> _List of tasks_
[A] Answer these from the review of Killjoy:
(i) Who wrote the film, and who directed it?
(ii) What is the name of the lead character?
(iii) Who tells the heroine that only she can stop what is happening?
[B] Carry the review of Killjoy forward from its last sentence, keeping its voice.

> _Given text_
I will say one thing for Charles Band, he’s not afraid of diversity.  Even now in 2015 it’s rare to see a movie about people who aren’t white doing something that doesn’t somehow revolve around white people.  Killjoy is one of the more afro-centric horror movies that Band began distributing in the late 90s and early 00’s and one of the few movies I’ve seen that features no Caucasian cast members or characters at all.  Even the film’s writer Carl Washington and director Craig Ross Jr. are African American men, making this a genuine rarity.  Unfortunately the movie is disastrously bad and almost entirely unwatchable.

There are just so many wrongheaded decisions that went into making Killjoy.  The story is underdeveloped for one thing: our lead character Jada barely has any involvement with the plot until nearly the end of the movie.  She goes from being window dressing to a b-plot that has almost nothing to do with the rest of the movie to the heroine when some random old man arrives, tells her the events of the entire movie up until now (with flashbacks to scenes we just watched minutes ago), and tells her that only she can stop it.  Her friend Monique and boyfriend Jamal are barely even existent.

> _Rows_
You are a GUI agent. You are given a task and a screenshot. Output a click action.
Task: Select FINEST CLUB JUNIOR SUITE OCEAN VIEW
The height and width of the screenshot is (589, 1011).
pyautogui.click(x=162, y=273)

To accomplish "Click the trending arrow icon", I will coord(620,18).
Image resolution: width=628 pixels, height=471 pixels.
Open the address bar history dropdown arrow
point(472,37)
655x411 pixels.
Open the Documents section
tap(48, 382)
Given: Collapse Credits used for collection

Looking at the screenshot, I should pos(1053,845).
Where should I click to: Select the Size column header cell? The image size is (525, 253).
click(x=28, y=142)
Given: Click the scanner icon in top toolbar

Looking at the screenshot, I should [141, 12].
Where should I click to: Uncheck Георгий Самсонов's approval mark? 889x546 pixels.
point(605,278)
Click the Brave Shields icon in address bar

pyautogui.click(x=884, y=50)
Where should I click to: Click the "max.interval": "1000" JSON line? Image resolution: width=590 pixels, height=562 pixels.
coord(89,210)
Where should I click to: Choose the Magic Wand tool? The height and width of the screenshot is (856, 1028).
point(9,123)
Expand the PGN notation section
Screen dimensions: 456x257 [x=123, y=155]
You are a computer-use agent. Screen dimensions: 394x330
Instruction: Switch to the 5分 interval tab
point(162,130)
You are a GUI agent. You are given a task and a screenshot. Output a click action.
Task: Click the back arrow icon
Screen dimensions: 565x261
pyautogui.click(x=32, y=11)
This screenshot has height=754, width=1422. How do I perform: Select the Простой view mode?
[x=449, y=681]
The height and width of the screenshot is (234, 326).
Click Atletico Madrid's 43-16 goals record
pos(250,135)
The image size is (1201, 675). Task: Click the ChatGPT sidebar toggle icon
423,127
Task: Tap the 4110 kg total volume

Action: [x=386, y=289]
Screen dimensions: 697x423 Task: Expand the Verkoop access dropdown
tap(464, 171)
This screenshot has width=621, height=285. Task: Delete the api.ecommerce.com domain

> _Answers given_
[A]
(i) Carl Washington wrote it, and Craig Ross Jr. directed it.
(ii) Jada.
(iii) Some random old man.

[B]
Killjoy the character is awful: a bargain basement mash-up of Pennywise, Freddy Krueger (complete with a poorly-lit warehouse subbing in for a boiler room), and The Wishmaster  His one-liners and gag deaths all feature generic ghetto trappings such as a gangster smoking a giant joint which causes him to burn up himself.  Actor Angel Vargas (who would be replaced by Full Moon regular Trent Haaga in sequels) is enthusiastic enough but never comes across as even particularly menacing, he just capers and giggles like Jack Nicholson’s The Joker.

The production quality is probably the worst feature of the movie.  The cinematography is uninspired, poorly lit, and looks to have been shot on video.  All the performances are stilted and awkward (though Michael actor Kareem Grimes is pretty good and certainly outshines his clown counterpart), at the requisite “the evil isn’t dead” moment our trio of heroes seem just mildly annoyed that the clown demon is still alive and they’re still trapped in his nightmare dimension.

And then there’s a part where Lorenzo, in attempt to murder Killjoy, fires a revolver 21 times in a row without reloading.  A gag involving the character spitting bullets which he has been shot with is lifted wholesale from The Mask.  The ending stinger features a ripoff of the ending of A Nightmare on Elm Street followed by the clown saying “”That was some good pussay!!!” and syrupy R&B music playing as the credits roll.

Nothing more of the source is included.